++++ 抜粋

画家・WAKKUNさん 生きる幸せを絵と言葉に託して
阪神大震災から30年 神戸で大規模個展

神戸で活動する画家・イラストレーターのWAKKUN(本名:涌嶋克己)さんの大規模個展「震災から30年 WAKKUNのもらった種とまいた種」が2月2日(日)まで、神戸市灘区岩屋中町4丁目のBBプラザ美術館で開かれている。ユーモラスで、味わい深い筆致で表現した墨絵や造形作品など約60点が並ぶ。1月14日(火)と27日(月)にはWAKKUNの旧知の音楽家2人によるライブもある。

一人ひとりの存在に温かい目を向けて制作を続けるWAKKUN(涌嶋克己)さん

WAKKUNさんは1950年神戸市長田区生まれ。22歳の頃から絵を描き始め、雑誌編集にも携わり、市内の絵本教室で長く教えている。日々の暮らしの中で心が動かされた人や出来事への思いを絵と言葉で和紙に表現するのがWAKKUNさん流。どの作品も一つひとつの出会いへの感謝と温もりにあふれ、見る人を大らかでやさしい気持ちにしてくれる。

1995年の阪神・淡路大震災は長田区の自宅で経験。大きな被害はなかったが、近くの県立高校に一時避難。復旧が続く工事現場の壁に絵を描いたり、各地でライブペインティングを行ったりして、傷ついた街を元気づけた。また、障がい者作業所の再建支援に描いたイラスト「ガッツくん」のTシャツは俳優がテレビドラマで着用して話題を呼んだ。WAKKUNさんは震災について「想像もしない不幸なことは起こるけど、しっかり前を向いて生きようと思った。地味だけどすぐ近くにある幸せの種を大切に育ていこうと感じるようになりました」と振り返る。

++++++++
++++ 提示データ

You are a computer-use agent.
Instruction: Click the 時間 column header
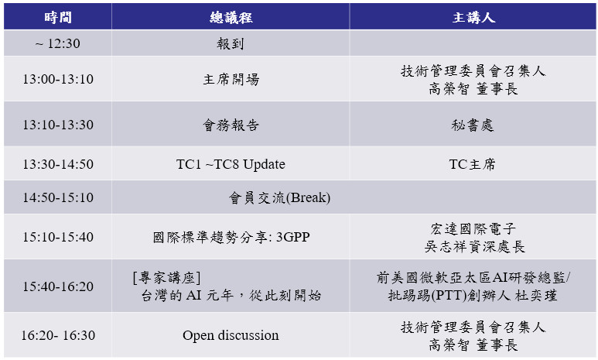(58, 18)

++++++++

▸ 作業目標
#1 抜粋のうち、「一人ひとりの存在に温かい目を向けて制作を続けるWAKKUN(涌嶋克己)さん」で始まり「うになりました」と振り返る。」に至るまでの範囲を、一字も変えずに書き写せ。
#2 抜粋の内容を2文で要約せよ。

▸ 解答例
#1
一人ひとりの存在に温かい目を向けて制作を続けるWAKKUN(涌嶋克己)さん

WAKKUNさんは1950年神戸市長田区生まれ。22歳の頃から絵を描き始め、雑誌編集にも携わり、市内の絵本教室で長く教えている。日々の暮らしの中で心が動かされた人や出来事への思いを絵と言葉で和紙に表現するのがWAKKUNさん流。どの作品も一つひとつの出会いへの感謝と温もりにあふれ、見る人を大らかでやさしい気持ちにしてくれる。

1995年の阪神・淡路大震災は長田区の自宅で経験。大きな被害はなかったが、近くの県立高校に一時避難。復旧が続く工事現場の壁に絵を描いたり、各地でライブペインティングを行ったりして、傷ついた街を元気づけた。また、障がい者作業所の再建支援に描いたイラスト「ガッツくん」のTシャツは俳優がテレビドラマで着用して話題を呼んだ。WAKKUNさんは震災について「想像もしない不幸なことは起こるけど、しっかり前を向いて生きようと思った。地味だけどすぐ近くにある幸せの種を大切に育ていこうと感じるようになりました」と振り返る。

#2 神戸で活動する画家・イラストレーターのWAKKUN(涌嶋克己)さんの大規模個展「震災から30年 WAKKUNのもらった種とまいた種」が2月2日までBBプラザ美術館で開かれており、墨絵や造形作品など約60点が並ぶ。1995年の阪神・淡路大震災を長田区の自宅で経験したWAKKUNさんは、工事現場の壁に絵を描いたりライブペインティングを行ったりして傷ついた街を元気づけ、すぐ近くにある幸せの種を大切に育てようと感じるようになったと振り返る。